C'è anche una fastidiosa patina di ostentata semplicità, di fare dimesso da indie folks à la She and Him, che il titolo Sometimes I sit and Think, and Sometimes I Just Sit ben riassume. Ok: sei naif, brava.
Il peggio è detto: dovrebbe essere scongiurato il rischio di sovraesposizione e conseguente delusione. Si può ora venire al buono. E comunque ce n'è: il meglio sta nei sette minuti tondi di Small Poppies, un saltone ai migliori anni novanta. Con la morbidezza vocale di Barnett più scazzata che sexy, più bimba ribelle che Hope Sandoval e fraseggi di chitarra con tremolo che a tratti fanno surf e riverberi liquidi, sul finale struggono e stonano, e il basso - delicatissimo, in situazioni così - che in plettrato minimale snellisce, sdrammatizza e se Hey era così bella, quanto merito aveva Kim Deal?

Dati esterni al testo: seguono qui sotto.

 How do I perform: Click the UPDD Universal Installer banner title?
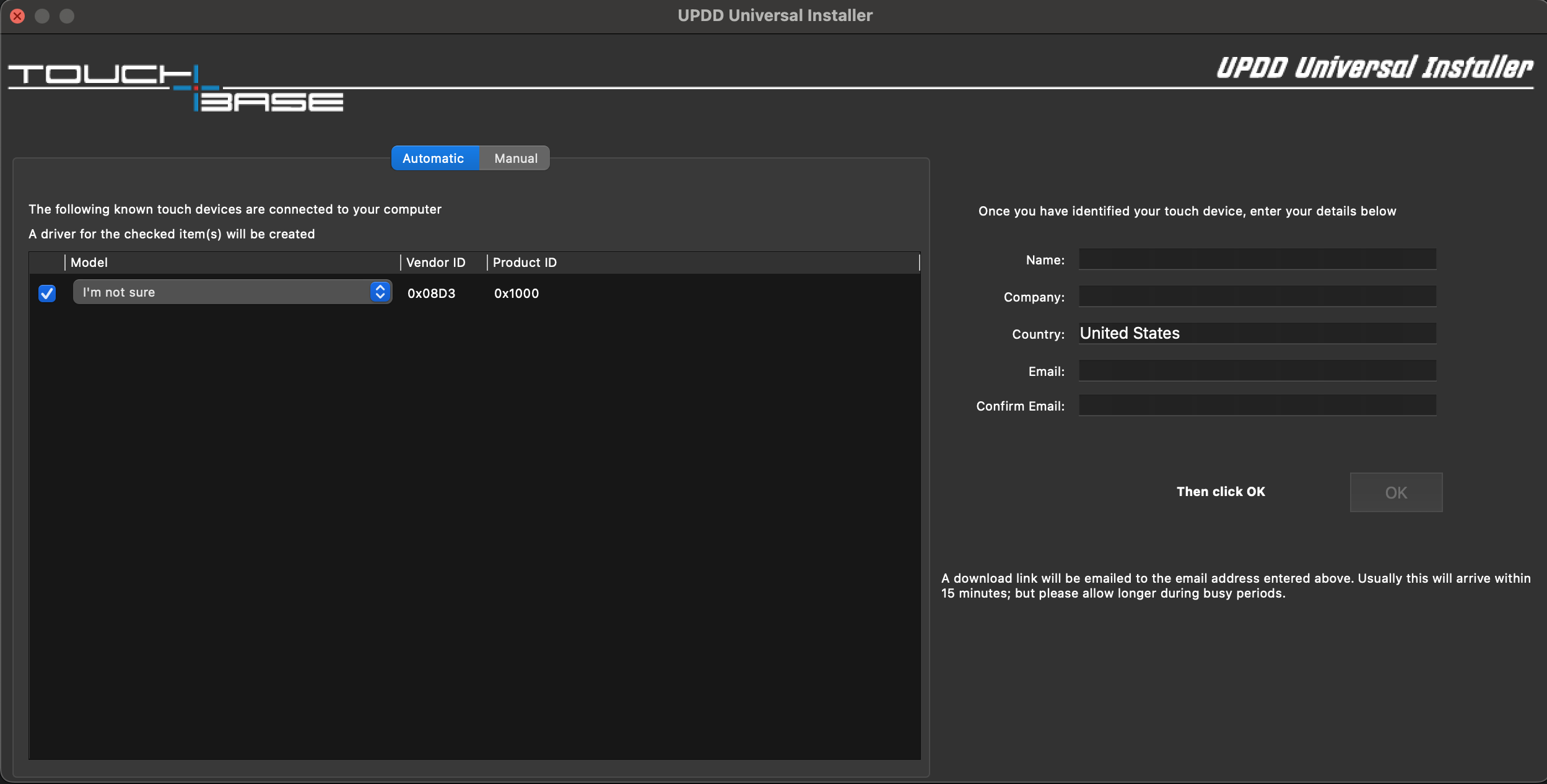coord(1374,68)
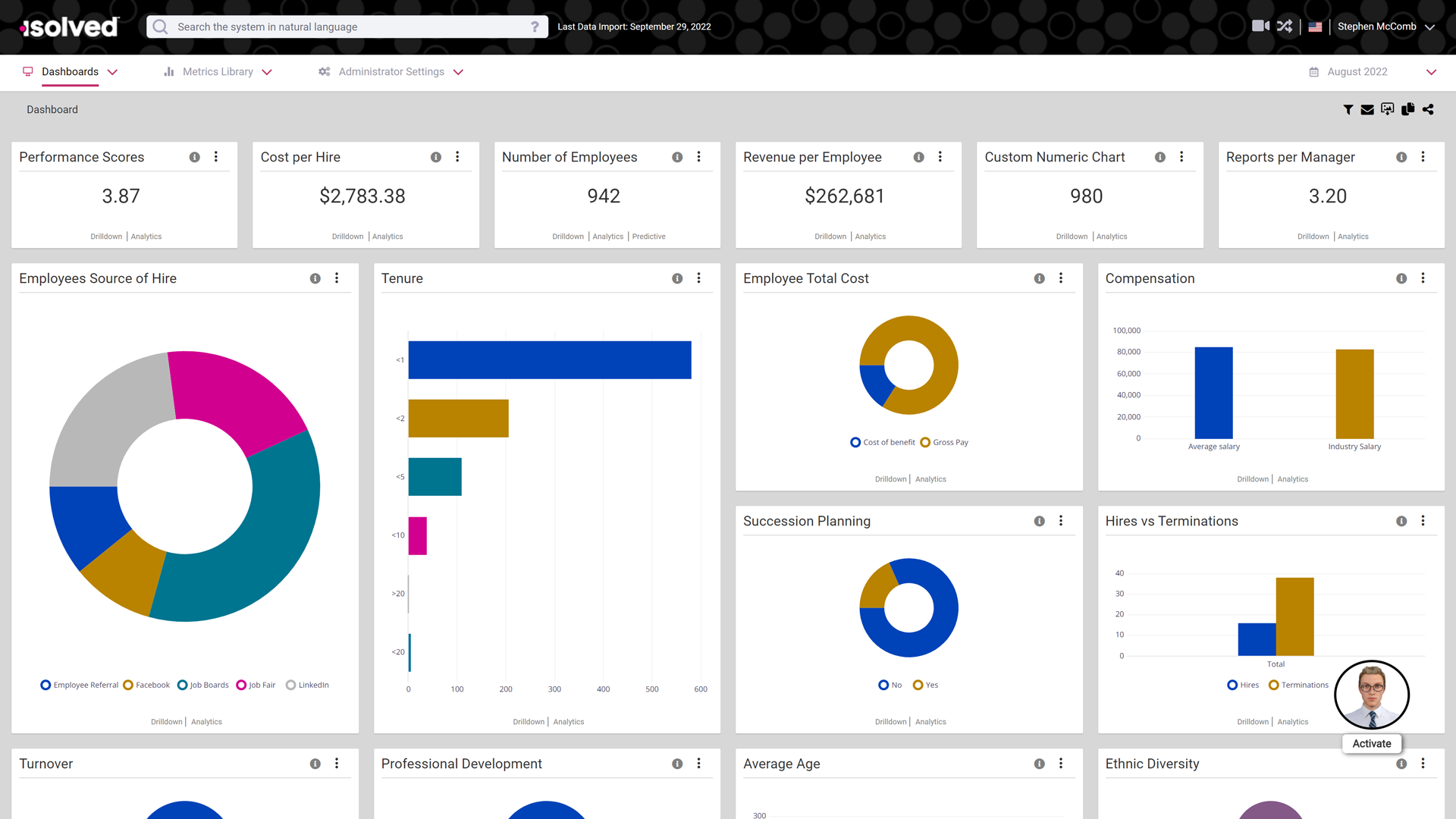Click Predictive under Number of Employees
The width and height of the screenshot is (1456, 819).
click(x=648, y=236)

La poetica della quotidianità concreta, appuntata su blocchetto o in bozza su cellulare, viene qui fuori con tutte le sue potenzialità. E Depreston è un country morbido, con spazzole e senza particolare inventiva di sorta, ma la voce della Nostra esce trionfale, sospirata, infantile e malinconica che non perde un semitono. Canta di andare a vivere in una nuova casa, la vecchia coinquilina è morta da poco e ha lasciato lì le sue cose.
Ma anche il giro pulp-surfeggiante di Kim's Caravan regala delle gioie e sa esplodere ossessivo in un «So take what you want from me» lacrimoso più che lagnoso. E l'anthem nannimorettiano di Nobody Really Cares If You Don't Go to The Party, «I wanna go out but I wanna stay home» funziona, perché dice molto dell'attitudine australiana a certi ritornelli da dinosauri rock con chitarroni, ma nel frattempo riesce in qualche modo a svecchiare il tutto, mentre ruba nettamente agli Stealers Wheel.

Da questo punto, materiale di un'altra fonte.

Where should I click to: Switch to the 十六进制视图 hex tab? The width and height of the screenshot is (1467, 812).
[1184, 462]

Pessimismi cosmici, misantropie e correlativi oggettivi, ma senza ermetismi, perché Barnett pare tutto sommato una sempliciotta autentica, una che ti offre un giro di birra al circolo. Semplicità, ingenuità apparente e genuinità vanno gestite al meglio, perché la stucchevolezza è lì in agguato e quanto colpisce, di questi tempi. Barnett dimostra di avere l'intelligenza e i mezzi per non caderci, ma questo suo album d'esordio risulta centrato solo a tratti, decisamente meno del doppio EP che l'ha preceduto - da procurarsi, anche solo per Avant Gardener - pur restando un lavoro complessivamente godibile. Per il momento, nulla più.